By the end of the case that I successfully resolved for her, she mailed a post card from Europe inviting me to her hometown if I was ever in the area.

I do not have a special gift.  I do not have magical powers.  I simply have the willingness to bring calm into every situation I encounter.  In some instances, it may not be enough and the conflict may not be so easy to resolve, but my intention is always to stay in the energy of love (while setting boundaries of course).

I do not allow others to disrespect me, but I always try to understand why people feel the way they do and what motivates them to act out of fear.  I assure you that it is never personal.

The person in the first story was hurting because he was scared and he lashed out.  The second person was just living from ego because that is what he was accustomed to, and the last person, I found out, was suffering from a debilitating disease and she was just frustrated with the world.  All ego behavior.

The only anecdote for fear behavior is love and I intend to spread it as often as possible.

You want to help change the world?  It really states with your energy.

Ask yourself often: What am I emanating?  How am I treating everyone I encounter?  Where can I be more understanding?  Where can I show more compassion?

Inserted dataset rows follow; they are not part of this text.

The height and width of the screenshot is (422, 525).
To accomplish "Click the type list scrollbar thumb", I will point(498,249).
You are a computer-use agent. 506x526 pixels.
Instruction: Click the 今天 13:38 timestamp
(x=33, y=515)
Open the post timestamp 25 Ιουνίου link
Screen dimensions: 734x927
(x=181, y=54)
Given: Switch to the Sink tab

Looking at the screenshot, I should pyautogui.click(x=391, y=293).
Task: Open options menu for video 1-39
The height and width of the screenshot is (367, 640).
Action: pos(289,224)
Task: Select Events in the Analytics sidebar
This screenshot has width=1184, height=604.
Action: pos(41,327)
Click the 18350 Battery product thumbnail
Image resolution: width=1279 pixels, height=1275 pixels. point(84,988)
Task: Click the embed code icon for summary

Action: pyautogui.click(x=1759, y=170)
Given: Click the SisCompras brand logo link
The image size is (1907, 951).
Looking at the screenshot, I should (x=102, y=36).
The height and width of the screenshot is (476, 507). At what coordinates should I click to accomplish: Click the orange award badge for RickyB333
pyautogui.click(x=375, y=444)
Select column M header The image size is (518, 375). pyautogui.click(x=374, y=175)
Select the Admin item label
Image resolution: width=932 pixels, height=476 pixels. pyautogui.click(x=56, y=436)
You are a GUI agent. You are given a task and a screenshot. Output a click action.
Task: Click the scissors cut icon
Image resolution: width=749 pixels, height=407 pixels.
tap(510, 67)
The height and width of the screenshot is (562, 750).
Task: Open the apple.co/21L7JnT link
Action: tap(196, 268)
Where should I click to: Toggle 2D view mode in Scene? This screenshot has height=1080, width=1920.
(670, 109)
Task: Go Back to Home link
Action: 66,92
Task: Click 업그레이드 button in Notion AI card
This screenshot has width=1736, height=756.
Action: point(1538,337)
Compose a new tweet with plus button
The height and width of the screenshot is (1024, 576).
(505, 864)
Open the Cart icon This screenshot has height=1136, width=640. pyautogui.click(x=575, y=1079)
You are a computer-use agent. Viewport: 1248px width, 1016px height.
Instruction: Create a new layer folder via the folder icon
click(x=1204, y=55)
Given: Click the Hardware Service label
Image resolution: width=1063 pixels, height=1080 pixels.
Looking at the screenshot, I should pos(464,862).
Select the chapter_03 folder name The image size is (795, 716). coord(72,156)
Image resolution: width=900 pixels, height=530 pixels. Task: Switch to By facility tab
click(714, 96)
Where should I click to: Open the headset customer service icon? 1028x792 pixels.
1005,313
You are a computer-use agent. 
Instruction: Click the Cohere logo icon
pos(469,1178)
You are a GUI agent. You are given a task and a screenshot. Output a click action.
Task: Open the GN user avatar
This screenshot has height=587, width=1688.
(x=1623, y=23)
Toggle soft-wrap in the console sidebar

It all starts with intention and awareness, backed up by gentle action.

We can really change the world, even if it’s just your immediate world, one encounter at a time.  So, the next time you pick up the phone, meet with someone, send a text, post to social media, or walk into a room, ask yourself.

“What is my intention and how can I be more loving?”

Love and Peace,

Christine

2 Comments
  • Yazmin
    Posted at 17:00h, 27 June Reply

    I loved this blog and the related stories. You have a heart of gold.
    Thanks for sharing your wisdom with us!!

  • Christy Rodriguez
    Posted at 19:53h, 29 June Reply

    I am glad the blog inspired you.